Diva

 

             Quand Diva arrive, tout le monde la regarde, parce que Diva n'entre pas comme tout le monde : Elle est en retard, on l'attend, et elle le sait. Elle arrive en conquérante, affichant un grand sourire, et sans gêne d'être encore en retard, au contraire : Arriver en dernier c'est comme arriver en premier, c'est sortir du lot, mais quand on arrive en premier personne ne le remarque, ou à peine, donc c'est mieux d 'être le dernier, celui ou celle qui concentrera tous les regards et qui fera s'exclamer des « Ah ! » de l'assemblée réunie !

          Longtemps je n'ai pas connu Diva. Avant, j'en avais beaucoup entendu parler. Quelqu'un me la décrivait toujours avec quantité de louanges, de propos dithyrambiques, en insistant tant et si bien que je voyais en face de moi gonfler l'égo de ma narratrice, qui croyait ainsi dégonfler mon égo personnel devant tant de qualités racontées. Mais j'ai reconnu là une façon détournée de titiller l'autre, furtivement, en louant exagérément une deuxième personne sur des qualités que l'on aimerait avoir soi-même : C'est la comédie humaine.

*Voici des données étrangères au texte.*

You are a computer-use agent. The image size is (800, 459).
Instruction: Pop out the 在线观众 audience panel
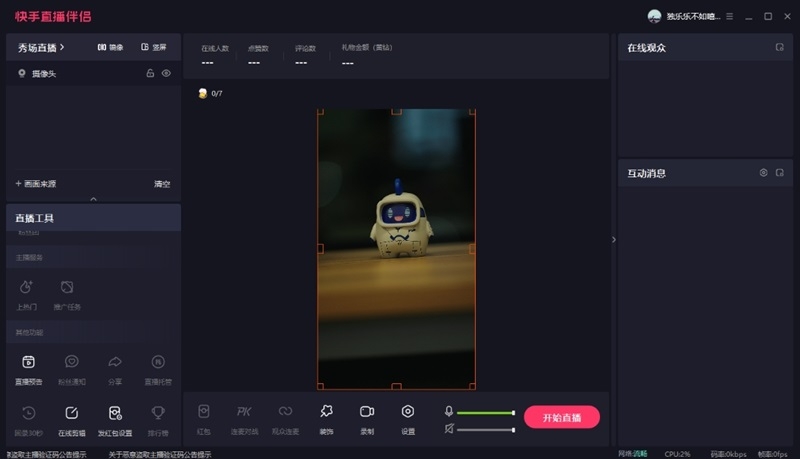pyautogui.click(x=779, y=47)
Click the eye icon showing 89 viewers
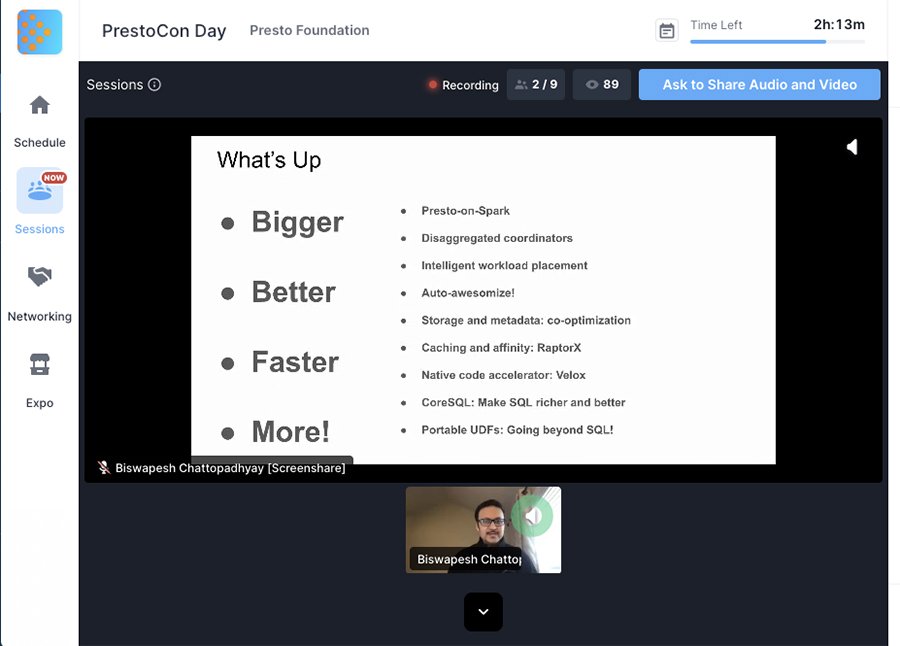 pyautogui.click(x=601, y=85)
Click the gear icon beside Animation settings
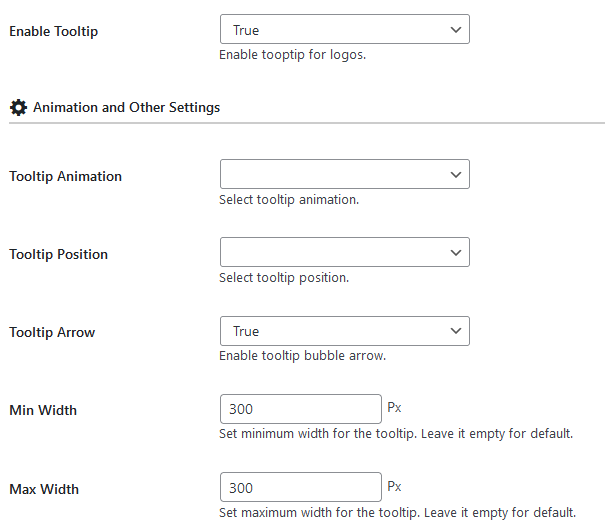This screenshot has width=605, height=530. pyautogui.click(x=18, y=107)
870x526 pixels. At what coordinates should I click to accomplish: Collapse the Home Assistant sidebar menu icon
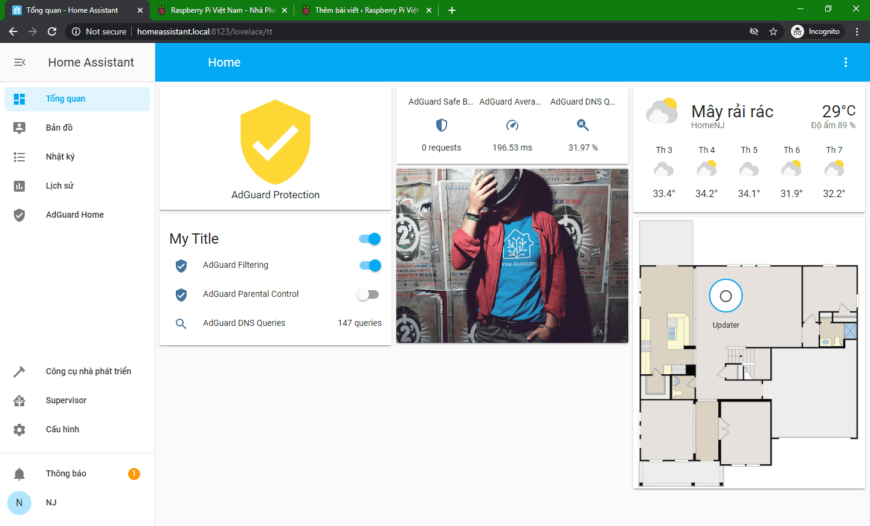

          Puis un jour je la rencontrai. Lors d'un déplacement Diva se trouva assise près de moi. Pas un mot ne fut échangé durant cette petite heure. Je ne parle pas facilement, ou plutôt je ne sais pas parler pour parler. Le silence ne me gène pas et je compris que Diva n'avait, peut-être, pas plus que moi envie d'échanger. Pourtant je fus étonnée de son mutisme, on me l'avait décrite bruyante, expansive, riant fort, avec un plaisir évident d'être remarquée. Mais c'est sans doute qu'elle a besoin d'un public pour être Diva. J'appris peu à peu que dans l'intimité elle était elle-même et ne jouait plus de rôle et c'est ainsi que je la préfère. Par la suite, en faisant vraiment sa connaissance je découvris ses nombreuses qualités, mais qui ne sont pas celles dont on me bassinait depuis longtemps. Comme toute Diva, elle est exigeante avec les autres, n'a pas de tolérance pour certaines façons d'être ou d'agir et n'accepte pas la négligence, et encore moins l'indifférence à son égard quand on fait partie de son cercle d'amis. En revanche, elle est tout aussi exigeante avec elle-même. Pour l'avoir croisée dans ces moments de vie les plus difficiles, j'ai pu constater le souci de n'en rien montrer, de toujours garder la tête haute. Jamais de plaintes ni de jérémiades. Elle accorde de l'importance au paraître, esthétique, et non social, tout en s'attachant aussi à « l'être ». Curieuse de tout, cultivée, elle papillonne d'activités en activités, et très sensible, elle est aussi plus vulnérable qu'il n'y paraît. Diva est riche intérieurement, et si elle a besoin du regard des autres, elle est tout aussi capable d'être bien avec elle-même.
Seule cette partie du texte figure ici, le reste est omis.